One of my cards of the year is the Nine of Pentacles which I selected because I’m feeling called to take my finances seriously and dive deep into how and where I cheat myself out of feeling abundance. I, too, want to stand in a lush garden of glowing coins in a fantastic robe!
And as I started trying on my existing collection of “robes,” I was surprised to discover some unlikely candidates for “most authentic & joyful Gina uniforms.” What made me feel lush and competent like the Nine of Pentacles?
In a practical sense, it’s fun & punchy day dresses. But there’s one item that truly makes me feel decadent and powerful: insanely puffy 1950s cupcake ball gowns.
Over the years I’ve collected several, but usually with intense guilt. Where on earth was I going to wear these? In all my closet cleansings I go through the tortured motions of deciding to sell them. “It would be the fiscally responsible thing to do,” I tell myself, nevermind the fact that this is probably the only time I ever use the bloodcurdling (to me) phrase “fiscally responsible.”
And this time as I tried on the dresses I thought, “Wow, this makes me feel so incredibly amazing, it costs less than a pair of new shoes, and just looking at it makes me euphoric.” In other words, they sparks some serious, next-level joy.
Here’s where the Nine of Pentacles comes in, lest you think I’m running away on a passionate affair with tiered chiffon.
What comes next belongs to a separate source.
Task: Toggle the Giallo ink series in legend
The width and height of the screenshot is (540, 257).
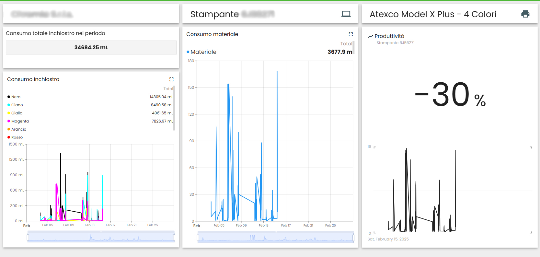Action: click(x=17, y=113)
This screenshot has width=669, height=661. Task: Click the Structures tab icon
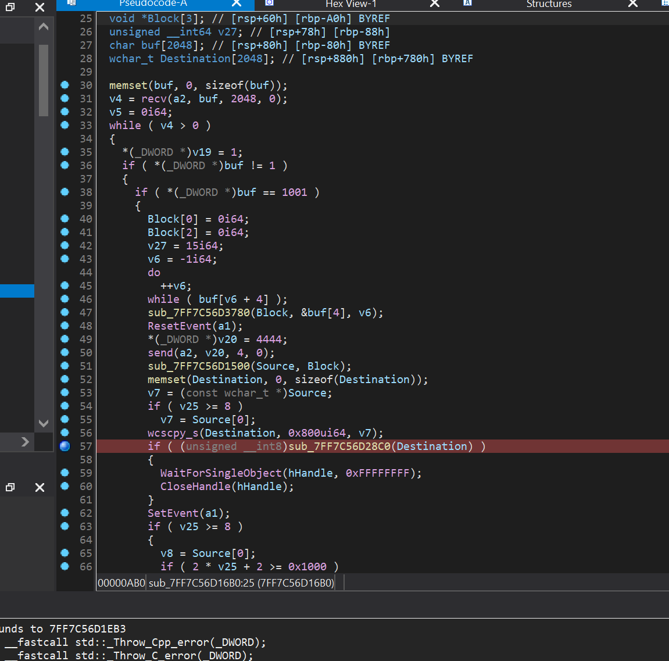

In this card we see a figure clearly in touch with their ability to provide for themselves. They can see all their pentacles/coins and relish in their presence. They have enough and dress the part. There’s no guilt or shame or intense constriction (point of comparison: the Four of Pentacles).
In this card, we can see that being aware of your resources, celebrating them responsibly, and using them to express yourself leads to increased abundance. Our money should work for us, lift us up, and allow us to access meaningful experiences.
This brings us to my favorite symbol in the card: the hooded falcon perched on the main figure’s hand. It symbolizes our animal nature, the part of us that can get unruly, rebellious, and likes to follow its instincts unchecked, wherever they may lead.
In this card, however, the falcon has been trained. It sits calmly, ready to fly off at its owners bidding. Getting to this point takes patience, understanding, and a desire to look deep into ourselves. In my free-flying falcon days I may have spent a little too much on outlandish vintage dresses. Now, however, I know my weaknesses and have worked hard to tame them. I’ve directed my energy towards growing a garden and it’s providing enough to feel cozy an secure.
This is the time to send the falcon off on the mission or, in other words, let yourself enjoy some of the fruits of your labor, but do so in the service of your growth and abundance. So, in my case, allowing myself something that sparks joy in small doses - a cupcake dress every once in a blue moon - feathers my nest and gives me so much: inspiration, self-expression, and my own personal love of outlandish fantasy. All without running myself into debt or detracting from my larger goals.
It’s good to have a little wildness, especially when we can harness it to do our bidding.